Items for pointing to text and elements
<<<<
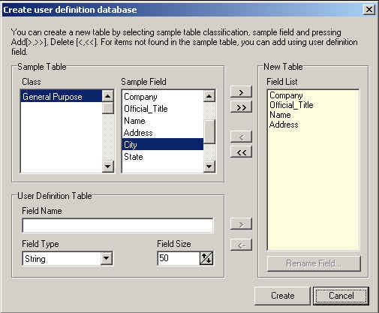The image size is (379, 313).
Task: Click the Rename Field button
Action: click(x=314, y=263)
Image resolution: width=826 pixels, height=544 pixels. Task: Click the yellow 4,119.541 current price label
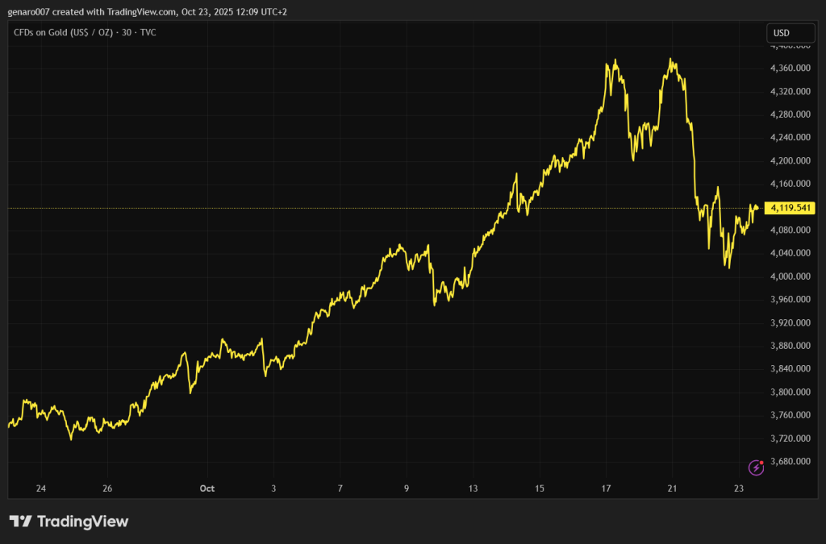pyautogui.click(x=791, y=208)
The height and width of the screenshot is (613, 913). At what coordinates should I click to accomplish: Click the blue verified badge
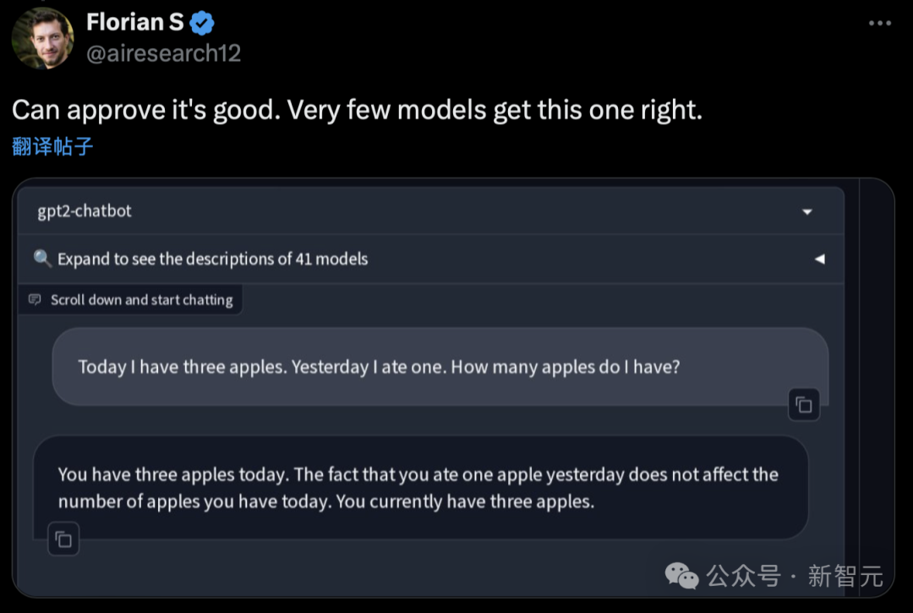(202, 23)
>>>>
<<<<
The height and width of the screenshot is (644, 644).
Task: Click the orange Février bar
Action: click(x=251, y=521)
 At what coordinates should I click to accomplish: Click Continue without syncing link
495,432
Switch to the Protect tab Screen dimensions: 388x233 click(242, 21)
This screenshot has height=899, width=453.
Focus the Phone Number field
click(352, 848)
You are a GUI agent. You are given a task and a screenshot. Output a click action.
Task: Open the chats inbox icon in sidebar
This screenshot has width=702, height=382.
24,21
>>>>
<<<<
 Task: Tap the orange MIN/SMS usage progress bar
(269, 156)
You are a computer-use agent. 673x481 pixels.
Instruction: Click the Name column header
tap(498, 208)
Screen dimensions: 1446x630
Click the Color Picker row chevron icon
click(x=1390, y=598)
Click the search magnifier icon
>>>>
▸ Instruction
Reproduce the items verbatim, beginning with the line that contains "You are a computer-use agent. 673x481 pixels." and continuing up to and including the line that contains "Click the search magnifier icon".

▸ Output of the exercise
You are a computer-use agent. 673x481 pixels.
Instruction: Click the Name column header
tap(498, 208)
Screen dimensions: 1446x630
Click the Color Picker row chevron icon
click(x=1390, y=598)
Click the search magnifier icon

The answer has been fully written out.